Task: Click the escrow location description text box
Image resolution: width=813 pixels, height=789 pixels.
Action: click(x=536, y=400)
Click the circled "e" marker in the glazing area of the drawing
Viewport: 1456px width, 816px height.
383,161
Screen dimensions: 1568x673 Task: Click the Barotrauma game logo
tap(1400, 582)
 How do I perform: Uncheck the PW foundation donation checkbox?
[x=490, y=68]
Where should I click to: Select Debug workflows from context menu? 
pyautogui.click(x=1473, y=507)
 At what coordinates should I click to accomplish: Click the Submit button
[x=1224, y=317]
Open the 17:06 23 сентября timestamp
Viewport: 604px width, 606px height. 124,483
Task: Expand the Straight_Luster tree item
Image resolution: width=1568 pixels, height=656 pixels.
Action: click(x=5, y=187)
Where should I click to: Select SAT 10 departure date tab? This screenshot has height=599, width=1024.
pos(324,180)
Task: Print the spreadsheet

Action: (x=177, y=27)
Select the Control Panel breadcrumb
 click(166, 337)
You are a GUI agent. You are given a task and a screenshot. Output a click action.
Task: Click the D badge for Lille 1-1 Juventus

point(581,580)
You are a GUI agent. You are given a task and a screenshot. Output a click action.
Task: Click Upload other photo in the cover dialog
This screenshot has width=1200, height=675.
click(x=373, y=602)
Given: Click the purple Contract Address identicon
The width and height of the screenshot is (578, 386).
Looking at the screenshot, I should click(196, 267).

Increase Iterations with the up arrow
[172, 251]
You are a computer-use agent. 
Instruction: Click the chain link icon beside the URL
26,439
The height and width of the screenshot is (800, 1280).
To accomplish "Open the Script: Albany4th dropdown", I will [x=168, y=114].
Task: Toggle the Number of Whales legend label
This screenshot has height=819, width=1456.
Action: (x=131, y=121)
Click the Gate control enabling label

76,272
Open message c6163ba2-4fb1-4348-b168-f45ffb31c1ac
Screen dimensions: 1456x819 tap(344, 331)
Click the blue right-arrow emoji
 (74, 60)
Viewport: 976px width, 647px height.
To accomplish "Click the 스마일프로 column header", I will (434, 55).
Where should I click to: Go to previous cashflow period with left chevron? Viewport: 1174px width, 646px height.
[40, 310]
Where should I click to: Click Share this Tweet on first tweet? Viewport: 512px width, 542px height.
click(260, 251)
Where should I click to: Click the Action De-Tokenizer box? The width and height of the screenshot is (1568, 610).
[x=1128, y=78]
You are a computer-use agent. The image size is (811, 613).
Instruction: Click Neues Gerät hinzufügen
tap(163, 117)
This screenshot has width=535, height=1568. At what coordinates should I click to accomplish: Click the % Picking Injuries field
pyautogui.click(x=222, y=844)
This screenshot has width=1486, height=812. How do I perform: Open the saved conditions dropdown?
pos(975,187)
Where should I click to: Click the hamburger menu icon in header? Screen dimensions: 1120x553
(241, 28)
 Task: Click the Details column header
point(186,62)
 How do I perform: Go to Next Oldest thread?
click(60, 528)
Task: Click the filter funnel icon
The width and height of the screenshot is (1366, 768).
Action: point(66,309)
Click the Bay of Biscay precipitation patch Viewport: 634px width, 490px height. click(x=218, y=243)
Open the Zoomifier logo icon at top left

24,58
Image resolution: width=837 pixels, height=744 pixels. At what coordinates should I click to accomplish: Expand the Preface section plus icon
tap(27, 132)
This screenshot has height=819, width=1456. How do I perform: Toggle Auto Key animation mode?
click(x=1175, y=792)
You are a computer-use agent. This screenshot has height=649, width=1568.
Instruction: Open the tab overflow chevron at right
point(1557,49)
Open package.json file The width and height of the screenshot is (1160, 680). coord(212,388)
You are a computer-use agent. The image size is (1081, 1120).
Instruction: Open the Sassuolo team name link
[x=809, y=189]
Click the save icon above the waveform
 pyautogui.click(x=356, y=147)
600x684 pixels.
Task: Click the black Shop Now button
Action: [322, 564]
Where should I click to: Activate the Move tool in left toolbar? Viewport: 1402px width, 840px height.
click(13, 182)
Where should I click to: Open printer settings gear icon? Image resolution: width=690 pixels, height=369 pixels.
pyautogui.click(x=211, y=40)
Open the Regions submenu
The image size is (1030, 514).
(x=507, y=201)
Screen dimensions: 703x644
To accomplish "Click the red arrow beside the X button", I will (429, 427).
··········
Task statement: Render the lines above as a Markdown table with two columns, Num and Text. Start at the line that has "Task: Click the Details column header" and stop after the line that has "tap(27, 132)". Number each line in order and skip blank lines.

Task response:
| Num | Text |
|---|---|
| 1 |  Task: Click the Details column header |
| 2 | point(186,62) |
| 3 |  How do I perform: Go to Next Oldest thread? |
| 4 | click(60, 528) |
| 5 | Task: Click the filter funnel icon |
| 6 | The width and height of the screenshot is (1366, 768). |
| 7 | Action: point(66,309) |
| 8 | Click the Bay of Biscay precipitation patch Viewport: 634px width, 490px height. click(x=218, y=243) |
| 9 | Open the Zoomifier logo icon at top left |
| 10 | 24,58 |
| 11 | Image resolution: width=837 pixels, height=744 pixels. At what coordinates should I click to accomplish: Expand the Preface section plus icon |
| 12 | tap(27, 132) |